• **Assigned task**
Would you reproduce, without any alteration, the lines from the opening line of the entries through the line that has "Главная страница (71, 334)" in it?
──────────
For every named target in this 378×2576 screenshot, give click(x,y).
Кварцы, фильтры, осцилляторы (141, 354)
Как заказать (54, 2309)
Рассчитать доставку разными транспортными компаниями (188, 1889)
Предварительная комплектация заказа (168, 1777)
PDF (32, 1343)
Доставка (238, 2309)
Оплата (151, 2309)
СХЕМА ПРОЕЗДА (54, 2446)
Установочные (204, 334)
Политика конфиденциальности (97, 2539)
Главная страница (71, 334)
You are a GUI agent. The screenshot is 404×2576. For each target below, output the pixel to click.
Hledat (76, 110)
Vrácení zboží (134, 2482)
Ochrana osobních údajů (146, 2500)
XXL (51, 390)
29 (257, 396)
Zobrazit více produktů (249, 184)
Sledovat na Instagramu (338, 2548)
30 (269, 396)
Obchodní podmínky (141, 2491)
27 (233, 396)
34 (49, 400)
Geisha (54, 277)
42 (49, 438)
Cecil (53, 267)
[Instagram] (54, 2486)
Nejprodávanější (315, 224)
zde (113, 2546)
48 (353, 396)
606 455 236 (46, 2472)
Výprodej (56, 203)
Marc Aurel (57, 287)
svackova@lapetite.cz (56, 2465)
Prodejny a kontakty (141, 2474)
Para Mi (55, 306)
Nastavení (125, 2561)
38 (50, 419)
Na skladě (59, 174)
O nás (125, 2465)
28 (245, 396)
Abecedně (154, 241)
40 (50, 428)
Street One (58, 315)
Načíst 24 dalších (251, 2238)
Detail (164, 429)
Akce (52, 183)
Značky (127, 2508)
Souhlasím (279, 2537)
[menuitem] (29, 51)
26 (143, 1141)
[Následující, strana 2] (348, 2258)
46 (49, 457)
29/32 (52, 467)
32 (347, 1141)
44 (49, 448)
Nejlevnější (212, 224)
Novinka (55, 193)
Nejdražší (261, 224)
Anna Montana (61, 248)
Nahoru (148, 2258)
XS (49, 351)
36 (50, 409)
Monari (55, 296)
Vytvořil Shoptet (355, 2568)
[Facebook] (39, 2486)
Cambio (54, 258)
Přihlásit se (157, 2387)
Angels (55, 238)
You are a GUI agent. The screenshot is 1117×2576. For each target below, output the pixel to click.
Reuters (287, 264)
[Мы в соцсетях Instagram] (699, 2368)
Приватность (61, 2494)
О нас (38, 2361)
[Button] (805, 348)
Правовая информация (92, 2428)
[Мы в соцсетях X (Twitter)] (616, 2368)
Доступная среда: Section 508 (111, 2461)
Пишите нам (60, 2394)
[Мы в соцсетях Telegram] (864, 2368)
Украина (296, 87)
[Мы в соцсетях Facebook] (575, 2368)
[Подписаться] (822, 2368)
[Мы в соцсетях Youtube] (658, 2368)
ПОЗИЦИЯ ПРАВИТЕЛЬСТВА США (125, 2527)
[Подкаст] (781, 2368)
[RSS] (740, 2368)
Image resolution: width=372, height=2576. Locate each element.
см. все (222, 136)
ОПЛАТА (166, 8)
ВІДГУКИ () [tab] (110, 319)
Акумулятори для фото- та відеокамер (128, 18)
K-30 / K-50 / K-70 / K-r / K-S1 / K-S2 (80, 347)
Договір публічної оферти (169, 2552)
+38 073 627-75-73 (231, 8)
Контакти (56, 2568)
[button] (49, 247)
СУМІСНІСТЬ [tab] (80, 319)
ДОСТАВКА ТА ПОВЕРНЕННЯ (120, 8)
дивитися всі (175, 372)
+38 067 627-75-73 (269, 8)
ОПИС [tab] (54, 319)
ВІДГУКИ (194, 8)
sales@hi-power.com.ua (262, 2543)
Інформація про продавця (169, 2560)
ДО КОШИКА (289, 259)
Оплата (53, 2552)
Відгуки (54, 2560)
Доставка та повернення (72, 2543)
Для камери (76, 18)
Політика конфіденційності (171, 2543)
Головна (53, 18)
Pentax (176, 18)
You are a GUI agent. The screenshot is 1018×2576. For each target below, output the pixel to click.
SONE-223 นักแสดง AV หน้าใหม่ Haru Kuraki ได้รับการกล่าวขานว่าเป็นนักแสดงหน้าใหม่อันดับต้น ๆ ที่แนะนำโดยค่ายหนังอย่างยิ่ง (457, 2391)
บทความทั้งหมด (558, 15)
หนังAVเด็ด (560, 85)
──────────
• **Written solution**
For every named target in this 378×2576 screenshot, give click(x,y).
Кварцы, фильтры, осцилляторы (141, 354)
Как заказать (54, 2309)
Рассчитать доставку разными транспортными компаниями (188, 1889)
Предварительная комплектация заказа (168, 1777)
PDF (32, 1343)
Доставка (238, 2309)
Оплата (151, 2309)
СХЕМА ПРОЕЗДА (54, 2446)
Установочные (204, 334)
Политика конфиденциальности (97, 2539)
Главная страница (71, 334)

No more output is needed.